Welcome to The Mill, where all manner of creatures from the deepest reaches of hell seek to devour body and mind. Jen will have to cross space and time to return home, but will she come out unscathed? Will she ever see her brother again? Can she even survive the night?
It’s rare that, when an author contacts me about a potential review ,they also invite me to email any time I fancy a chat. Naturally the opportunity wasn’t allowed to pass by and that personal touch made me intrigued to read this, that and my favourite old local was called The Mill and so nostalgia played its part.
As short as this book is, covering only 160 pages, I was impressed with the amount of story packed into it. The story was certainly not what I was expecting and I’m glad of that as I enjoyed the feeling of being caught off balance as the narrative quickly turns from family drama to a fight for survival.

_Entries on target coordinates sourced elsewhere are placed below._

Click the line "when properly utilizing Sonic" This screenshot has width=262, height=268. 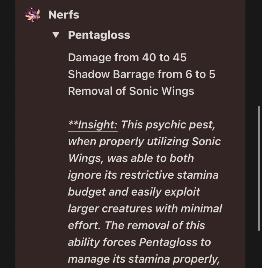click(x=144, y=141)
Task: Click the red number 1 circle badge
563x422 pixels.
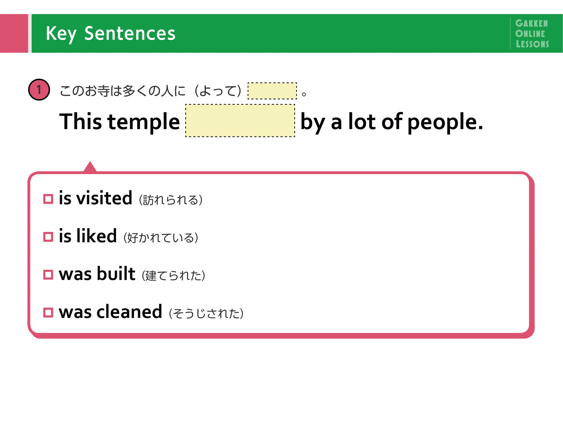Action: coord(39,90)
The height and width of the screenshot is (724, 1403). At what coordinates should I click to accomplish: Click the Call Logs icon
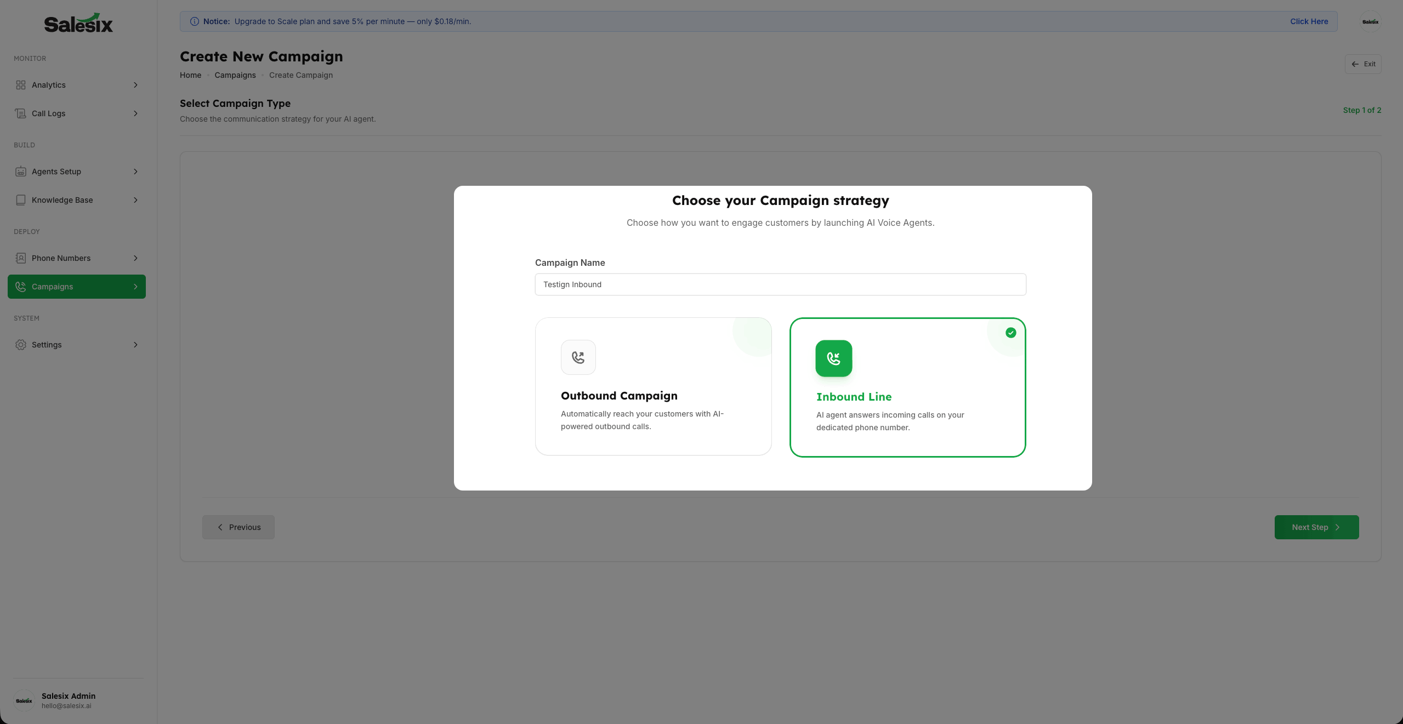point(21,113)
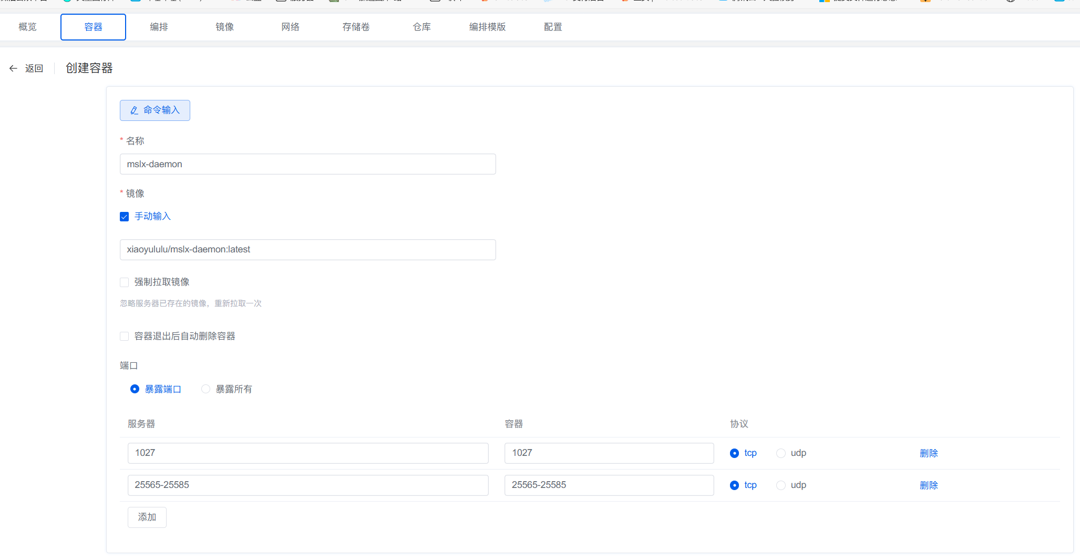Viewport: 1080px width, 560px height.
Task: Select the 暴露端口 radio option
Action: [x=135, y=389]
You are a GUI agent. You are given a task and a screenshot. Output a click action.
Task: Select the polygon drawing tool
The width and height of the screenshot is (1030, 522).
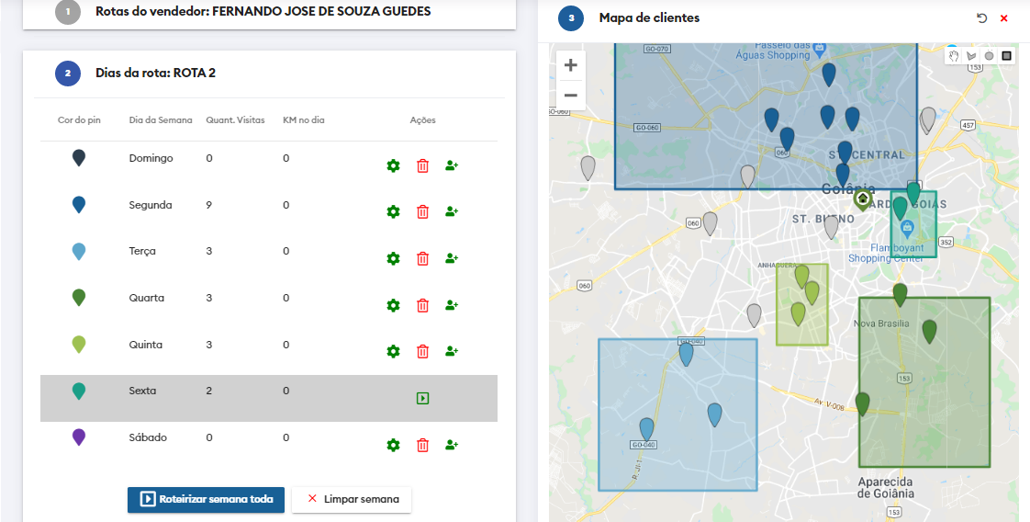(x=971, y=56)
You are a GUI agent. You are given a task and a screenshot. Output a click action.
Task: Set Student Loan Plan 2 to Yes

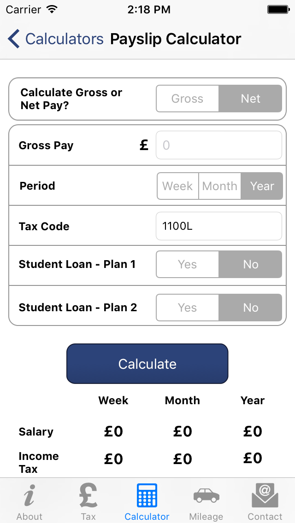click(x=188, y=308)
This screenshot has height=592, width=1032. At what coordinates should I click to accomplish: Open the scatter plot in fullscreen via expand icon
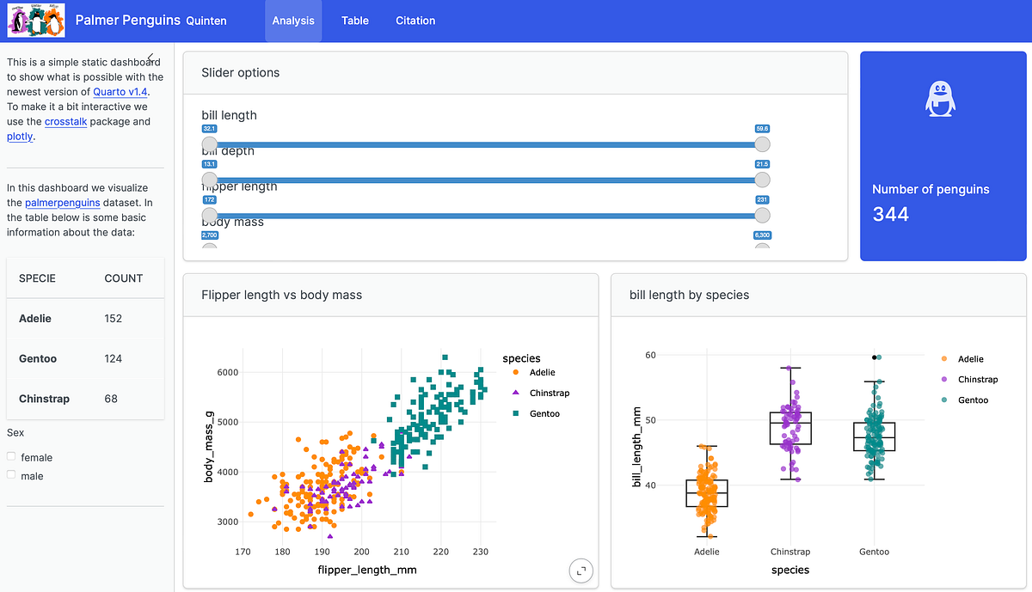click(581, 571)
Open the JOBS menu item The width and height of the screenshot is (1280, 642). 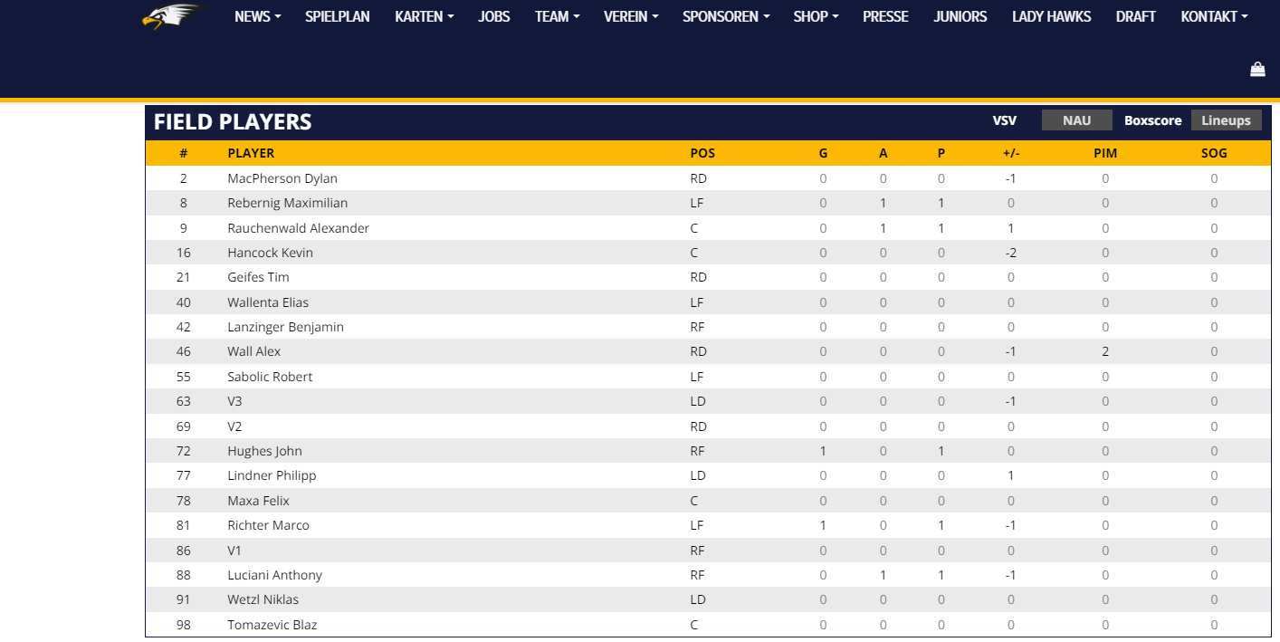tap(494, 16)
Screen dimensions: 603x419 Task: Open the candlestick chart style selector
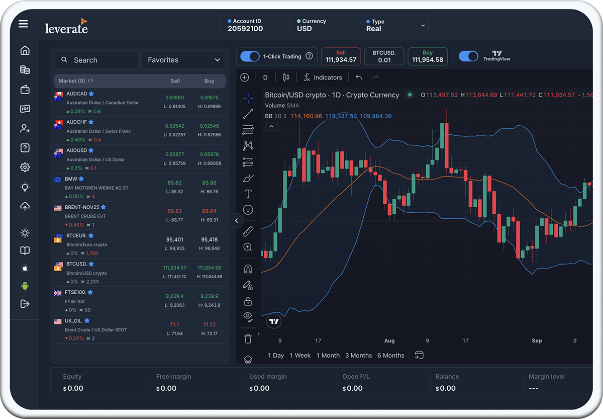click(x=286, y=77)
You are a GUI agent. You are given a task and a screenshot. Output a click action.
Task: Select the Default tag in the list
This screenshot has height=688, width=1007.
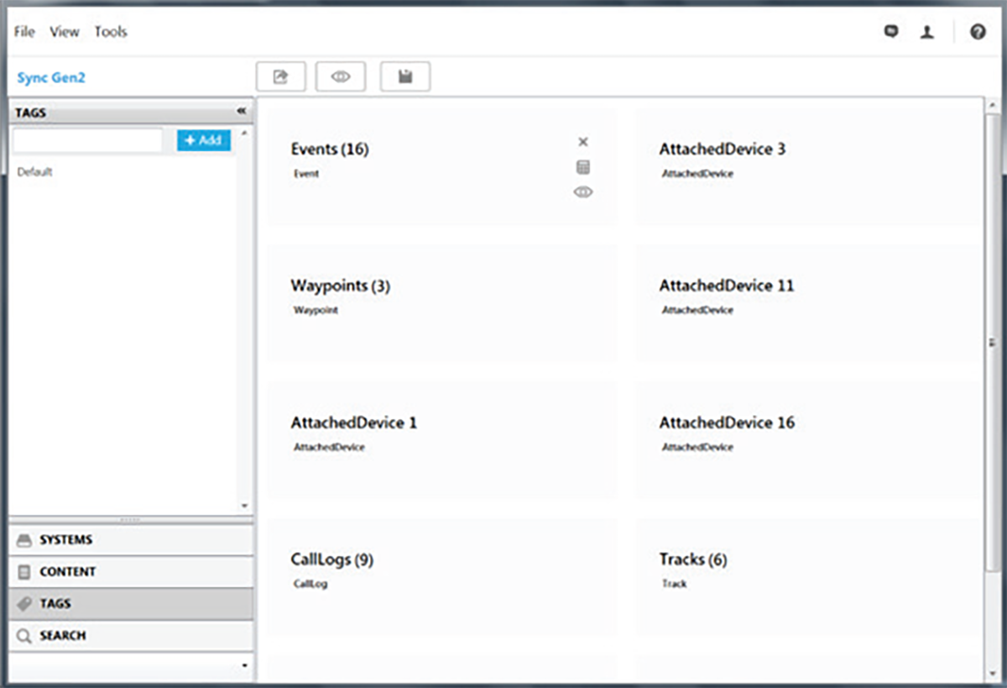tap(34, 171)
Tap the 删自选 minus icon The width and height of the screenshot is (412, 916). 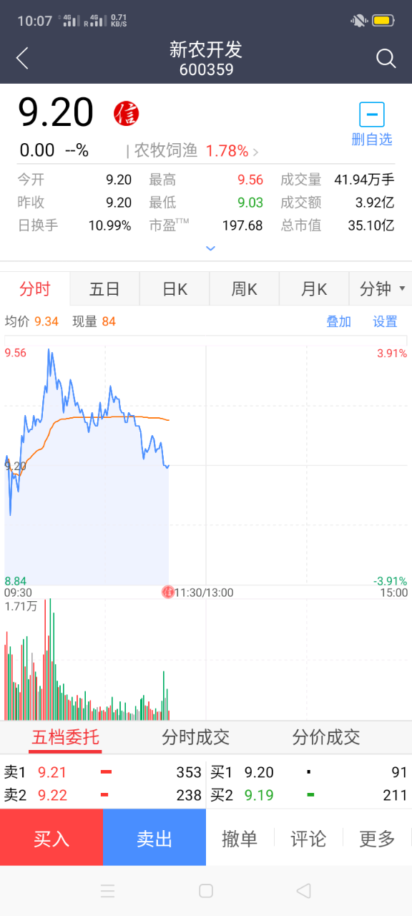(372, 115)
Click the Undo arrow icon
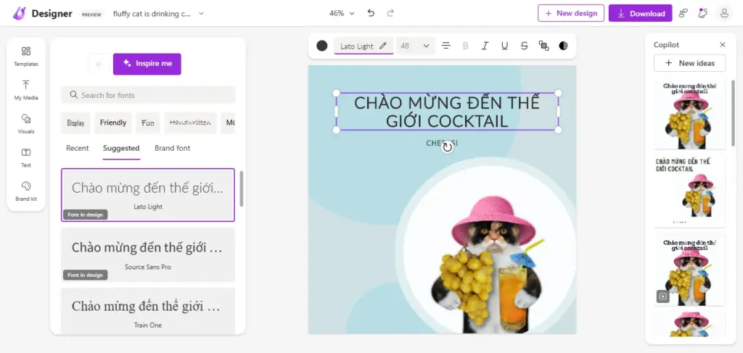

The Mill, at heart is a bloody Sci-Fi horror (a bit like the pub!) with plenty of wit and one liners thrown in to keep the plot from descending into something much darker and serious. There are plenty of ideas familiar to fans of both genres but those ideas are moulded into something different with enough mystery to keep me wondering about certain things even after the book was finished. The length of course has me hard pressed to mention anything specific without giving out spoilers.
Jen is the vulnerable yet sassy protagonist of the book, she is a character dealing with deep issues of which the book touches on mental health as well as mentioning suicidal thoughts and such. This layering of internal struggles is cleverly subverted though by the experiences and lessons learned throughout. There is a sense of the tragic here, perhaps not in the character herself as much as the opportunities in life lost to her before the events chronicled here.
Despite the gory violence that litters the text, it’s not all macabre, there is plenty of substance in the world building and lots of strange goings on that will make it a book read in one sitting or two at most. The fantastically arty cover makes this one a book to judge by its cover, as it pretty much sums up what you will get; a fast paced, sinister novella which has made this reader interested in finding out about all the unanswered questions and where the story goes from here, which I hope it will.